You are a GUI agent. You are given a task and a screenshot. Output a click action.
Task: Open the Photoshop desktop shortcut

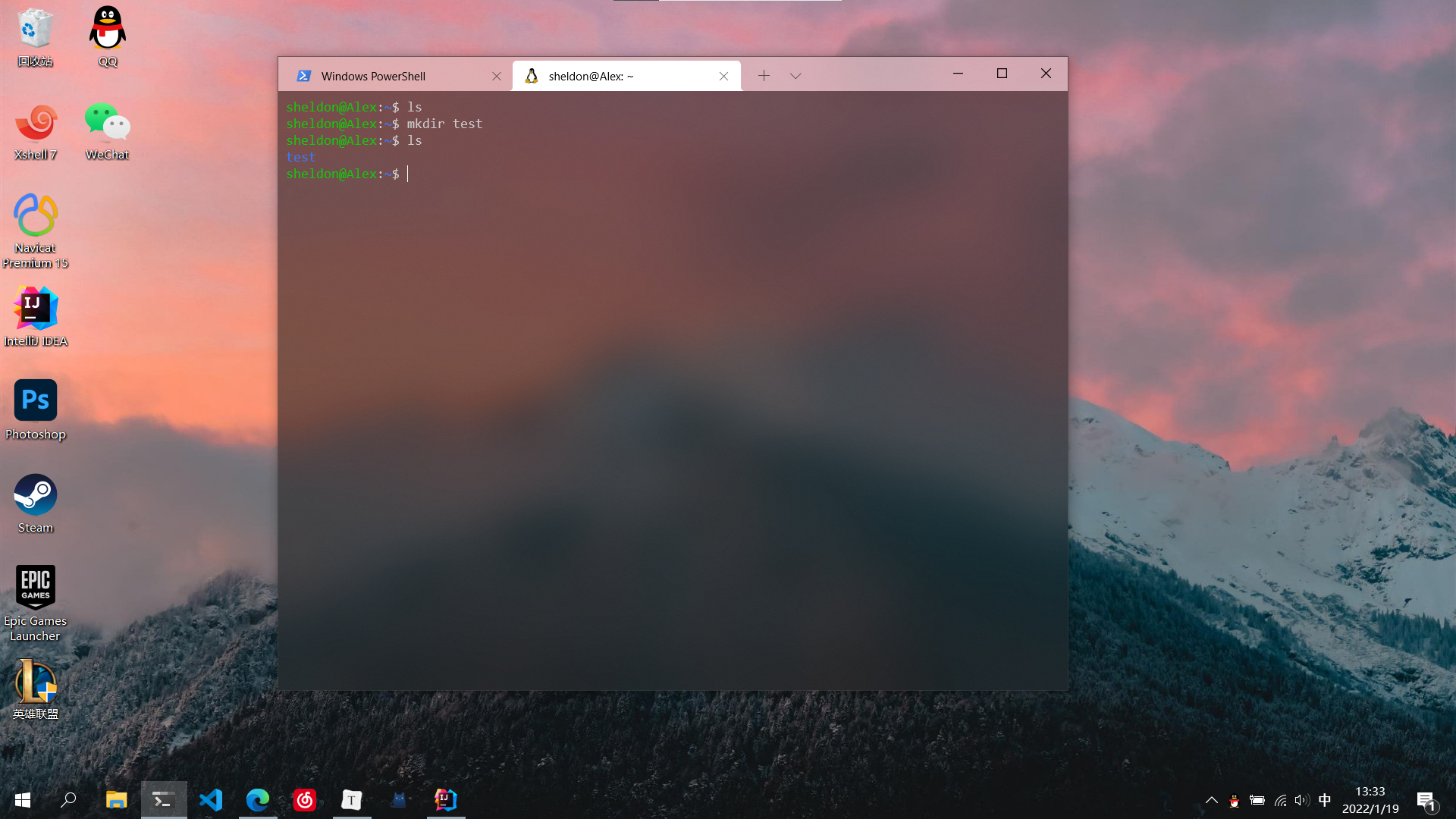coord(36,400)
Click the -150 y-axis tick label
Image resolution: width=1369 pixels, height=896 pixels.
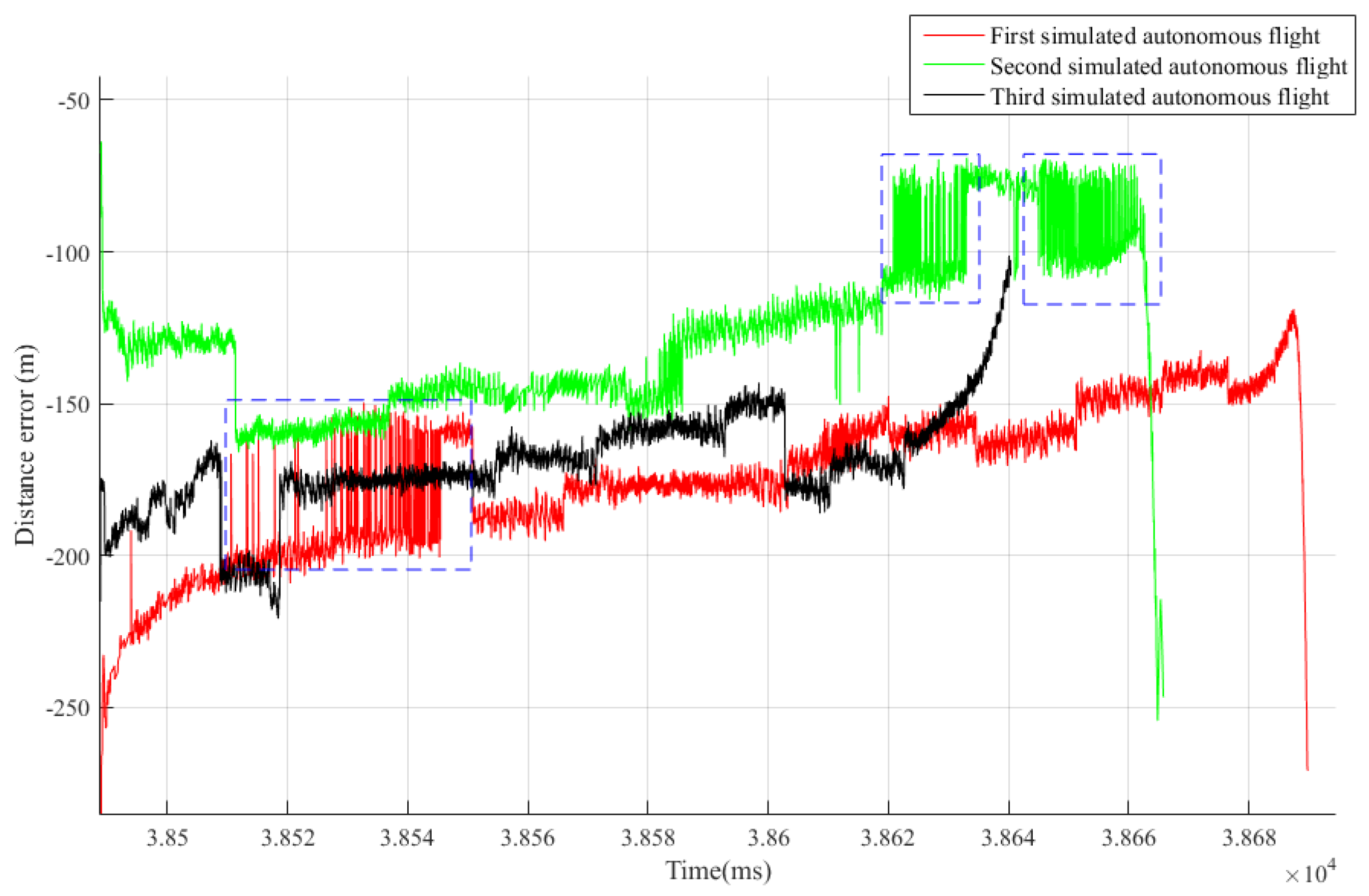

··········

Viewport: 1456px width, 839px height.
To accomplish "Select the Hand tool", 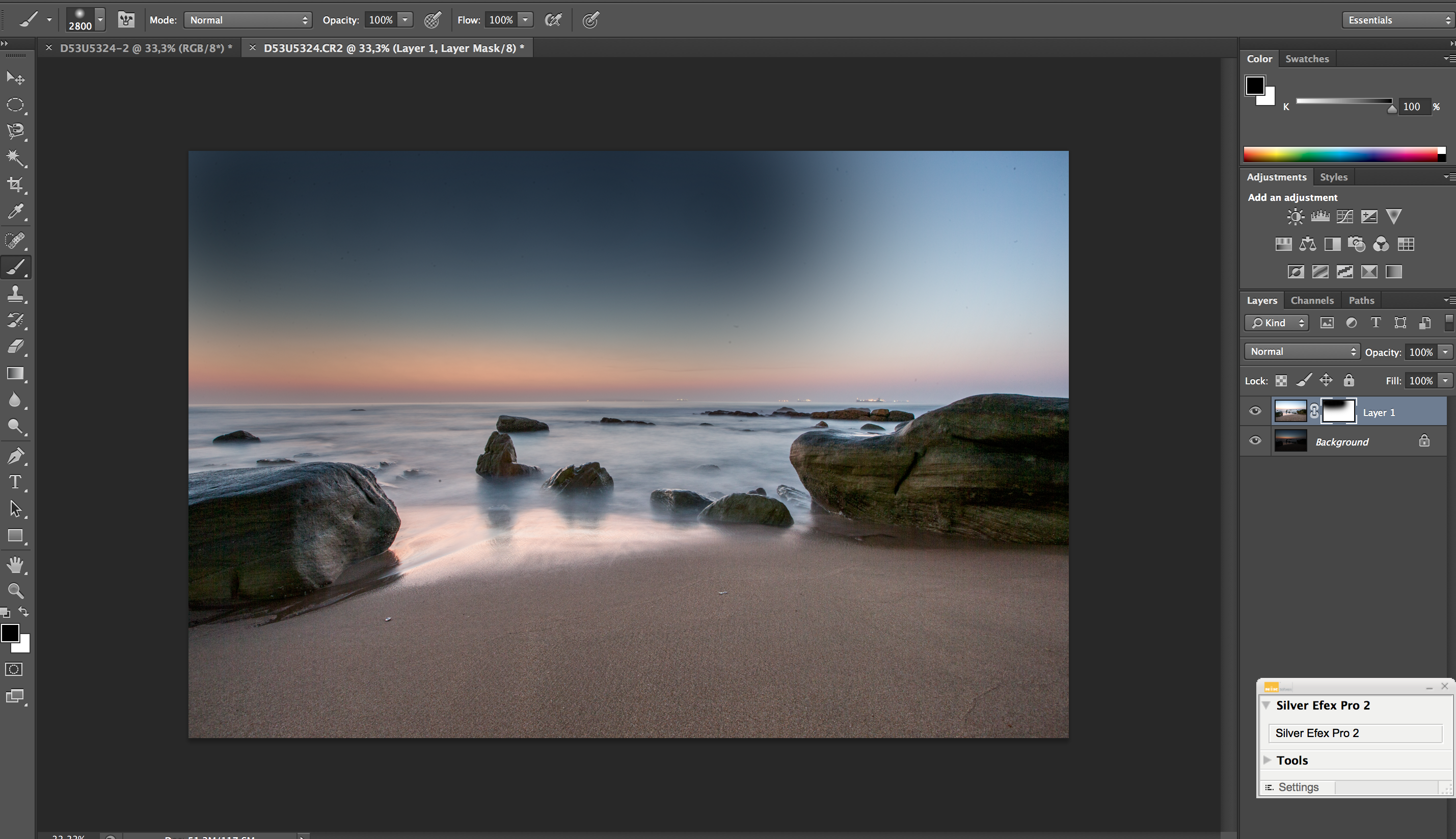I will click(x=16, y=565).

··········

**Work request**
Looking above, find the stretch of lines that opens with the one holding "Task: Open the Photoshop desktop shortcut" and closes with the one holding "Image resolution: width=1369". Copy it exactly, pictures excluded.

**Reply**
Task: Open the Photoshop desktop shortcut

coord(36,400)
Click the -150 y-axis tick label
Image resolution: width=1369 pixels, height=896 pixels.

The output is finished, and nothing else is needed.